The haven of tranquility that is Place Georges de Porto-Riche is one of the city’s best-kept secrets. The square is named after a playwright and novelist who was born in Bordeaux in 1849 and spent much of his life in Paris. De Porto-Riche was elected to become one of the forty so-called “immortal” members of the Académie Française, the prestigious body that serves as the ultimate authority on the French language. In the speech he gave upon his election, he disrespectfully skimmed over the career of the person whose place he’d inherited, Ernest Lavisse. This went down badly with the Académie, who never officially welcomed him into the institution - he died seven years later in 1930.

The square is a place to rest, reflect and possibly even drink from the Wallace fountain, one of the six of these cast-iron public drinking fountains to be found in Bordeaux and named after Sir Richard Wallace, the philanthropist who funded their creation in Paris in the late 19th century.

Saint-Rémi church, over to one corner of the square, was originally built between the 11th and 12th centuries on the spot where a pagan temple used to be. Over the years, the church has gradually been transformed, and it was recently converted into art and cultural centre, which boasts a rich programme of exhibitions. While most churches in Bordeaux have plenty of room to breathe, this one is very much landlocked on most sides, as was so often the case in Medieval times.
Galérie Bordelaise

15) Galérie Bordelaise

This charming shopping arcade, which forms an unusual diagonal channel through the middle of its surrounding buildings, was the work of the architect Gabriel-Joseph Durand and opened for the first time in April 1834. It had initially been funded by four rich South-American traders who had fled war in Mexico.

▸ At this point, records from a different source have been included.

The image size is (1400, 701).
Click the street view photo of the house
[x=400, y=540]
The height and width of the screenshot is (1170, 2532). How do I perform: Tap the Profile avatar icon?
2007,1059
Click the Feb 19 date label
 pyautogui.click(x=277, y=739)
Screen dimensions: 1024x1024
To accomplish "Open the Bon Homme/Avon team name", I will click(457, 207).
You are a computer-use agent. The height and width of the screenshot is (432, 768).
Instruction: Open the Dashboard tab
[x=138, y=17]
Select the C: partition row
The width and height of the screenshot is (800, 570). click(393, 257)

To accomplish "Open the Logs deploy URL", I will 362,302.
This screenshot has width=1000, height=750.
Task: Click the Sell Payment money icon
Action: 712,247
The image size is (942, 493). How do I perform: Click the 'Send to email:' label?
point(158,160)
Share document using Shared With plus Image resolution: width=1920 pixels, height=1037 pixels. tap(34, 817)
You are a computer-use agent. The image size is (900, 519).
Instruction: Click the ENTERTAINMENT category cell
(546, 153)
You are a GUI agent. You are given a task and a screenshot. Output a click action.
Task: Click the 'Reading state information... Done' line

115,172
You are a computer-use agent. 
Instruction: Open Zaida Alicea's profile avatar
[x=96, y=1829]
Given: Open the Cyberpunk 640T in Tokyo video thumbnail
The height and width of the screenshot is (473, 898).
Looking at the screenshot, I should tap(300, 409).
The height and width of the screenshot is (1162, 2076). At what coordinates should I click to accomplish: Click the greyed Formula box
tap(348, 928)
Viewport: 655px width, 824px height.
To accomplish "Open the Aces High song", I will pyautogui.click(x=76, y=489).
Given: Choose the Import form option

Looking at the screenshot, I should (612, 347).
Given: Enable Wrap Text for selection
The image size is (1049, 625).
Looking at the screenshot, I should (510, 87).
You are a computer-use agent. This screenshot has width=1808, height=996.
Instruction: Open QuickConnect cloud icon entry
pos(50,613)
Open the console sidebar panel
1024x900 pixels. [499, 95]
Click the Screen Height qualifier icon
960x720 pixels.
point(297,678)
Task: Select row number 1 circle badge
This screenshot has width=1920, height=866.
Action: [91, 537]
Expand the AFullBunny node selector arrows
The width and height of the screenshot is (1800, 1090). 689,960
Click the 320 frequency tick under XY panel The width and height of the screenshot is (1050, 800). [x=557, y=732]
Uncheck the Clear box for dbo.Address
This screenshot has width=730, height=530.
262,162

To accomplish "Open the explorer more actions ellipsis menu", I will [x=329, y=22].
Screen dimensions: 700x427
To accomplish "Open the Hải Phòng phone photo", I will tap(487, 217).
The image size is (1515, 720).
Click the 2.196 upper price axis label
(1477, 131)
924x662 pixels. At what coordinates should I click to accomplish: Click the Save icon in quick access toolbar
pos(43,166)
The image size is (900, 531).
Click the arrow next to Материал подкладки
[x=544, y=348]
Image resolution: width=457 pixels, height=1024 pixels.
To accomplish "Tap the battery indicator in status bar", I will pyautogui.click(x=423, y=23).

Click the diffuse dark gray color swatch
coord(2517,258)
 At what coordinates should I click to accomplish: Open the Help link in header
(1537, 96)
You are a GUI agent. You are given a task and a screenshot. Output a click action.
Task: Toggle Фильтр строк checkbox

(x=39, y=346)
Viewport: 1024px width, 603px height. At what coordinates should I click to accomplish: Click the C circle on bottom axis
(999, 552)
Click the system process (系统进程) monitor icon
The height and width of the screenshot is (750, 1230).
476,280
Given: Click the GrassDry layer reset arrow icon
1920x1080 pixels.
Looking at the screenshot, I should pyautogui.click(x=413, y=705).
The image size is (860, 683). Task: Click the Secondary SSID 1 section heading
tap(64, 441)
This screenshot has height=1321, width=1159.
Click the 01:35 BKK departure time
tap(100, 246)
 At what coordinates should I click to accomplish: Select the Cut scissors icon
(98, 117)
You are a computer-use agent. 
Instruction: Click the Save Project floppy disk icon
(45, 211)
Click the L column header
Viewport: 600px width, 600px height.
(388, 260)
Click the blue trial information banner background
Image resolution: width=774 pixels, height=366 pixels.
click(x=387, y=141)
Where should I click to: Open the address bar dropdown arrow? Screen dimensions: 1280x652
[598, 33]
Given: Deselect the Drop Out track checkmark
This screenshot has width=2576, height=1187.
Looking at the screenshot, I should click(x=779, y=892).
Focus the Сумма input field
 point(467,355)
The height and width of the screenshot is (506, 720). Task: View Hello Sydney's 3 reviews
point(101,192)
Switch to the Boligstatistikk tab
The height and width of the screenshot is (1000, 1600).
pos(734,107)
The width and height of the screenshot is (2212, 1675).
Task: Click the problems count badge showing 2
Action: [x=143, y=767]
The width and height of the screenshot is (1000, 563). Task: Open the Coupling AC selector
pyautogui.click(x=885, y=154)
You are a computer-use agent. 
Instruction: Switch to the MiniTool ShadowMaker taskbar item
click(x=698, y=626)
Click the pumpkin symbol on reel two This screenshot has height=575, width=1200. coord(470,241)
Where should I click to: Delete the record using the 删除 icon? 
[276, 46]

It was here that, in 1896, a young man called Albert Mollat took over a small bookshop that had previously belonged to his cousin. He adopted an ambitious pricing strategy, branched out into publishing itself and by 1928 the shop had outgrown its premises. It moved to a new location, taking over the final Bordeaux living quarters of Montesquieu on the nearby Rue Porte-Dijeaux. The shop, which is still called Mollat, is part of the genetic makeup of anyone who lives in Bordeaux. It has continued to flourish and expand, and today ranks as the biggest independent bookshop in France.

Possibly the most timeless of the thirteen stores in the arcade is the Verdeun scale model and toy shop. As well as its arcade-side entrance, do make sure you see the roadside shopfront of this store, which was founded in 1948 by Maurice Verdeun, a successful track cyclist who won a world championship title in 1950!

And this is where our stroll through the secret sights of Bordeaux comes to an end. By exiting the Galérie Bordelaise through its main entrance you will be instantly transported back to the hustle, bustle, trials and tribulations of the 21st century… so brace yourself!